-- INFORMATION SUPPLIED --
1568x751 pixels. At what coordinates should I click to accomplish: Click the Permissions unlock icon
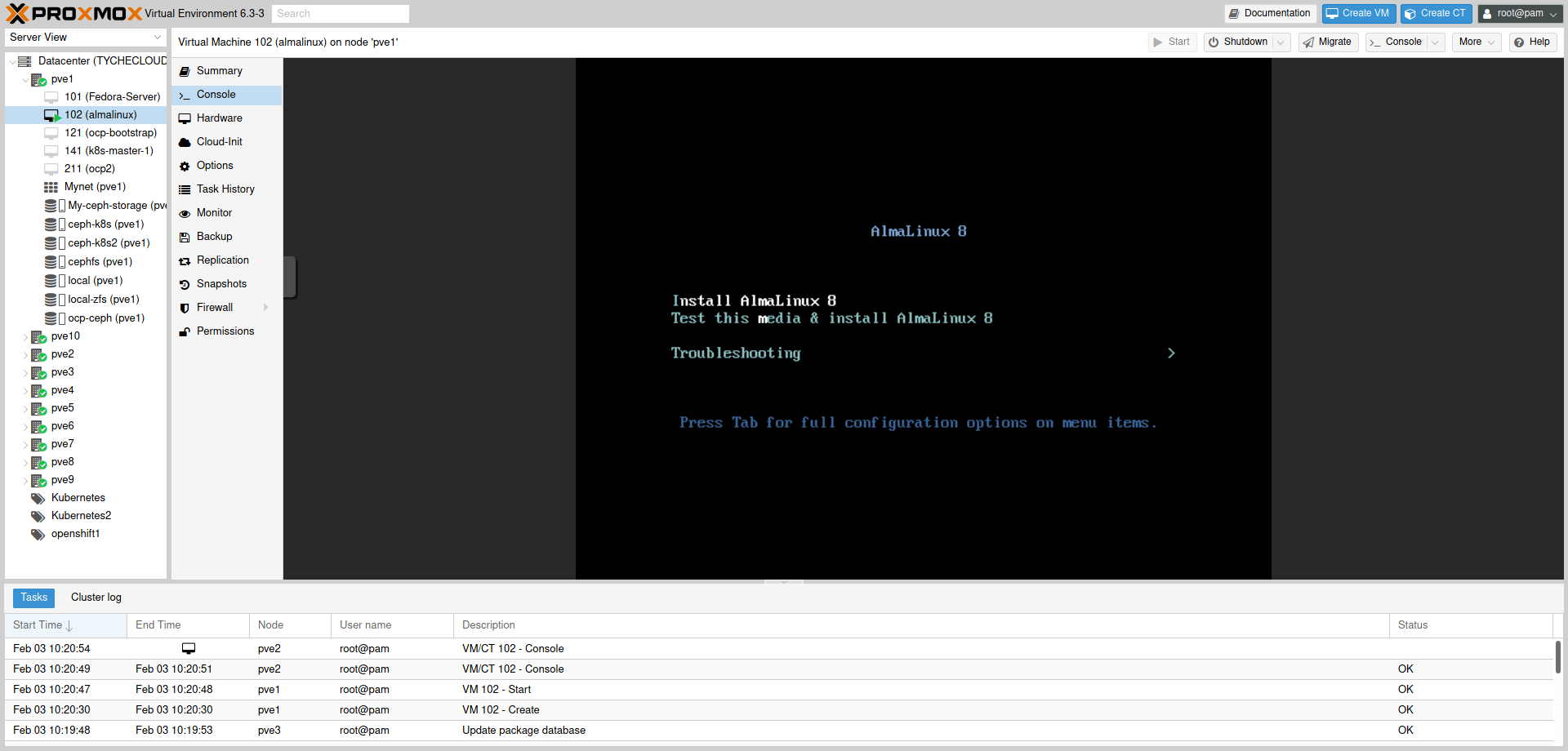pyautogui.click(x=185, y=331)
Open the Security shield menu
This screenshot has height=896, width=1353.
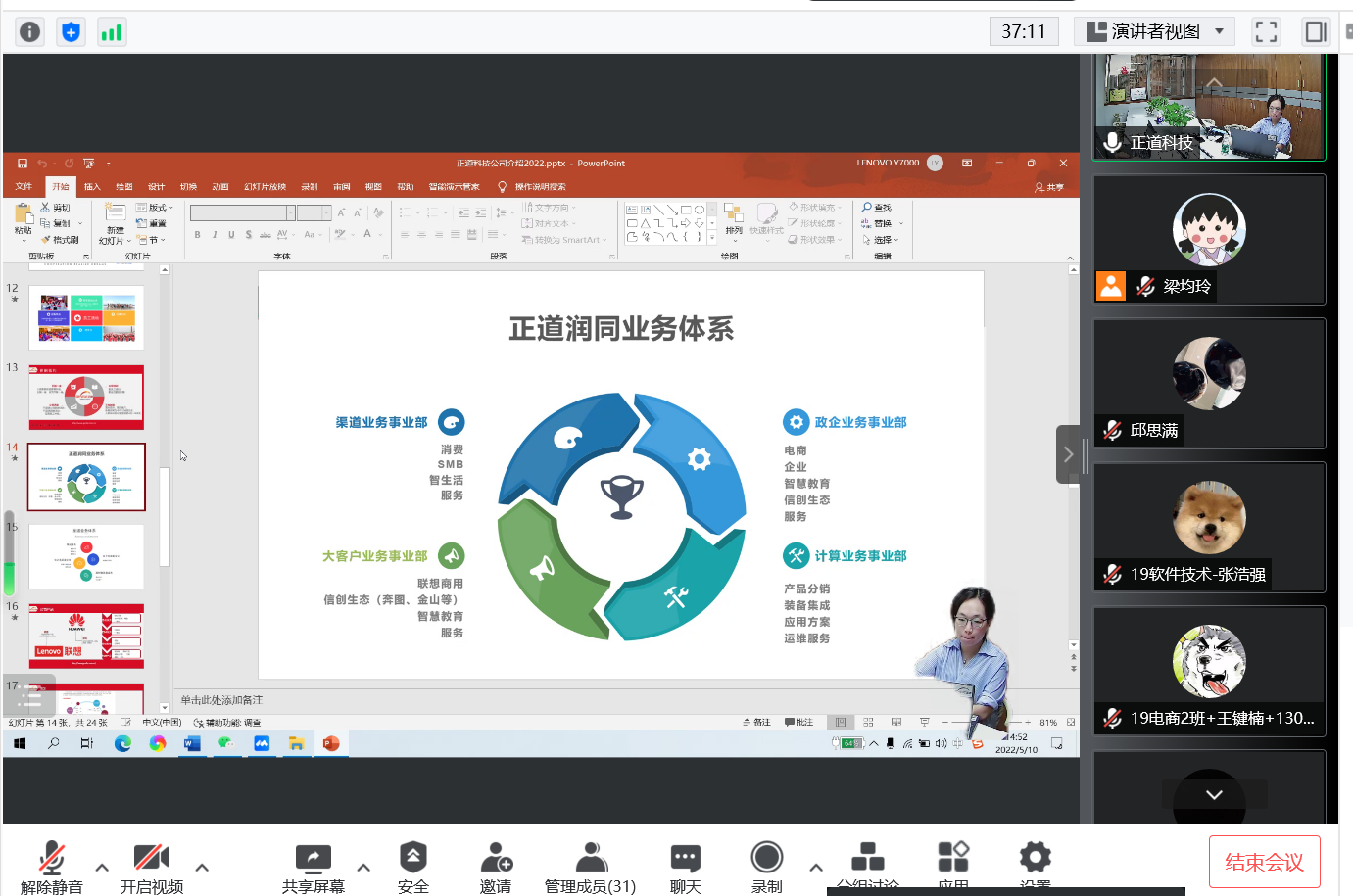click(x=412, y=867)
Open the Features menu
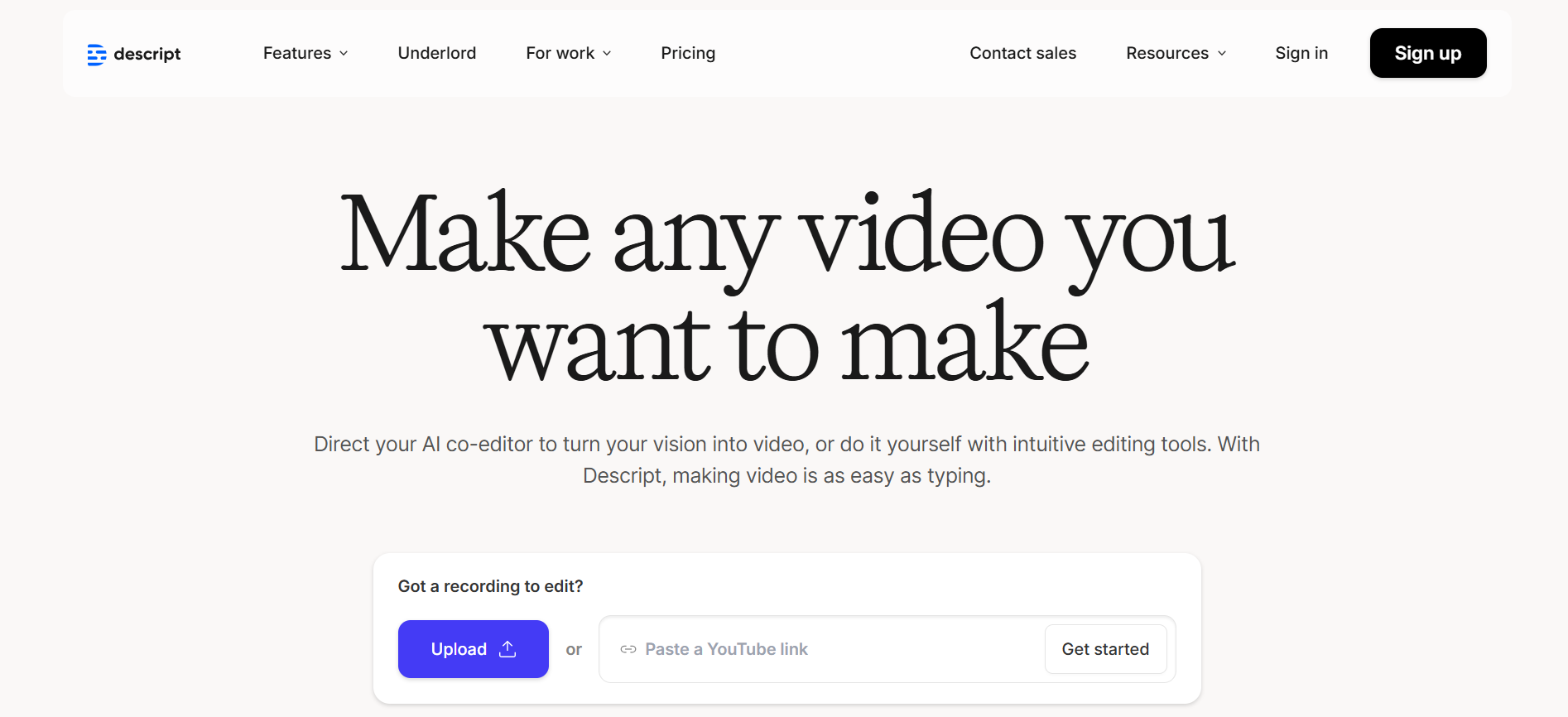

-- INSTRUCTIONS FOR THE TASK --
Give back the material above exactly, without pictures.

-- YOUR SOLUTION --
1568x751 pixels. At what coordinates should I click to accomplish: Click the Permissions unlock icon
pyautogui.click(x=185, y=331)
Open the Security shield menu
This screenshot has height=896, width=1353.
click(x=412, y=867)
Open the Features menu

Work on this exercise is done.